To respond to these gaps, we conduct analyses to fulfill both methodological and substantive study aims. The first is to provide a methodological examination using both traditional multilevel models (MLM) and their extension, cross-classified multilevel models (CCMM). Cross-classified multilevel models permit the simultaneous analysis of non-hierarchically nested multilevel data (Citation24), a type of data structure commonly found in social and community settings, wherein individuals do not perfectly nest within increasingly broad social groupings. For example, as opposed to a nested hierarchy where all adolescents from the same two neighborhoods would go to one school, in a cross-classified data structure, adolescents who attend the same school may not all reside within the same neighborhood and those from the same neighborhood may not all attend the same school. The use of MLM and CCMM affords the opportunity to examine the extent to which peer group, school, and neighborhood contexts contribute to the variance in alcohol use during adolescence when they are modeled in isolation of the other contexts as well as when they are modeled simultaneously in CCMM. This focus on contributions to variance, or the models’ random effects – rather than to beta coefficients, or the models’ fixed effects – has its origins in multilevel eco-epidemiologic approaches that seek to understand the determinants of individual heterogeneity, rather than to identify probabilistic risk factors (Citation20,Citation25). The results stemming from this methodological contribution provides an opportunity to also empirically evaluate the individual and joint contributions these contexts make in adolescent alcohol use. The substantive aim of this work is thus to aid in the disentanglement of the overlapping influences of these contexts, thereby increasing precision and clarity in our assessment of which of these contexts matter relative to the others in the prevention of adolescent alcohol use.

Methods

Given the methodological focus of this study, we conduct analysis using data from the National Longitudinal Study of Adolescent to Adult Health (Add Health), a longitudinal cohort study of adolescents in grades 7 through 12 in Wave I (1994–1995), recruited from a nationally representative sample of schools in the United States (Citation26). This dataset is one of the few nationally representative datasets available in the world that enables researchers to study the joint contributions of peer social networks, schools and neighborhoods alongside adolescent health outcomes, and therefore the only dataset that will allow us to examine our research aims. The primary sampling frame for Add Health was derived from the Quality Education Database (QED) and was used to select a stratified sample of 80 high schools and 52 middle schools representative of US schools with respect to region of country, urbanicity, school size, type (public, private, parochial), and ethnic mix (Citation27).

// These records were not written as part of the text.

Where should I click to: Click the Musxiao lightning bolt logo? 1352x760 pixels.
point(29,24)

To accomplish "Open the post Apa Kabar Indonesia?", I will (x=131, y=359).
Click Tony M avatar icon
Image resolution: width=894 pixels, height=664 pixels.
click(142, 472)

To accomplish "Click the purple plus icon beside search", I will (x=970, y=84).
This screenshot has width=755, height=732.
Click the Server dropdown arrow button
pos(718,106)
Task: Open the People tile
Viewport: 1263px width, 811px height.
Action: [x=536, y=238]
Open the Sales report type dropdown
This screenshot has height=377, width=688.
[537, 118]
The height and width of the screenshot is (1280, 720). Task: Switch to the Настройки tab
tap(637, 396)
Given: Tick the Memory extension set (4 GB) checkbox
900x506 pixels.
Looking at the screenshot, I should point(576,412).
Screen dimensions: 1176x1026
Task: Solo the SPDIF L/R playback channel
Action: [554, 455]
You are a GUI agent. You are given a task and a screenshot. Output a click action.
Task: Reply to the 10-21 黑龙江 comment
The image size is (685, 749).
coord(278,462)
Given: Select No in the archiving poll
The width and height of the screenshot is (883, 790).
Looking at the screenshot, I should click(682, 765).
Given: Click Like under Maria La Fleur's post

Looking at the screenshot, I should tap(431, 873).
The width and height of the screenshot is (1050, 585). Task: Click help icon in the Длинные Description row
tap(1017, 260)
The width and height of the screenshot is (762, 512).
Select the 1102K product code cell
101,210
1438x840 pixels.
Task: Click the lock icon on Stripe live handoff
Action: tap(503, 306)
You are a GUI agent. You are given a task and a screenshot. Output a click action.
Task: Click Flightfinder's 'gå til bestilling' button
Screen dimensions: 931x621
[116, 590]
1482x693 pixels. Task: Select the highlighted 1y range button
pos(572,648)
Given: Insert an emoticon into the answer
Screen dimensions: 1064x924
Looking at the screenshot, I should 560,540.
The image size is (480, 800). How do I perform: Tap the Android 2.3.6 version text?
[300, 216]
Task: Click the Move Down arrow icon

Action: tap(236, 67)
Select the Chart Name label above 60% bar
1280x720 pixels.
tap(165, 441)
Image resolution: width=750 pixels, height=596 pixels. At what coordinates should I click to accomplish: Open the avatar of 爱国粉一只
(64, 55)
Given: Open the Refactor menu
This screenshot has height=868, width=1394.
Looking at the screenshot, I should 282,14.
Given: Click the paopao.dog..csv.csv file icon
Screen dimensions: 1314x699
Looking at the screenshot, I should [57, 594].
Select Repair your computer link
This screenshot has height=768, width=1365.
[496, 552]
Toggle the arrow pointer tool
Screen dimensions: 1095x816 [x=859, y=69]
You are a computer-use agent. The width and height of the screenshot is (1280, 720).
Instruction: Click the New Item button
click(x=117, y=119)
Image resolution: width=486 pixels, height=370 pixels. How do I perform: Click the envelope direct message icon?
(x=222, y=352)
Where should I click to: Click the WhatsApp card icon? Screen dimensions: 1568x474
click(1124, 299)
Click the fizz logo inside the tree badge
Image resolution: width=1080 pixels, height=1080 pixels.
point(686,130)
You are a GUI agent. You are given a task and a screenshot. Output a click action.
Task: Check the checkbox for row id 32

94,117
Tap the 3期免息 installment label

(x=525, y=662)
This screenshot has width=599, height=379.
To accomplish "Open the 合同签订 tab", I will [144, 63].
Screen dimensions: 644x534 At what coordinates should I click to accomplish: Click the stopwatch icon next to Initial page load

In Wave I, in-school questionnaires were administered to 90,118 students to assess school context and activities, school-based peer friendship networks, and a limited set of individual characteristics such as certain health conditions and risk behaviors (Citation28). The peer network data from the in-school questionnaires enable researchers the ability to construct a fairly complete web of social relationships, known as a sociocentric social network graph (Citation28). In contrast to egocentric networks, which provide a narrower perspective of only the contacts of individual respondents (or “egos”) (Citation29), sociocentric studies permit calculation of the entire network structure, allowing for the study of the mechanisms through which social networks may affect health-related attitudes, behaviors, and outcomes (Citation30). This method represents a significant improvement in the way youth friendships are traditionally modeled (Citation31).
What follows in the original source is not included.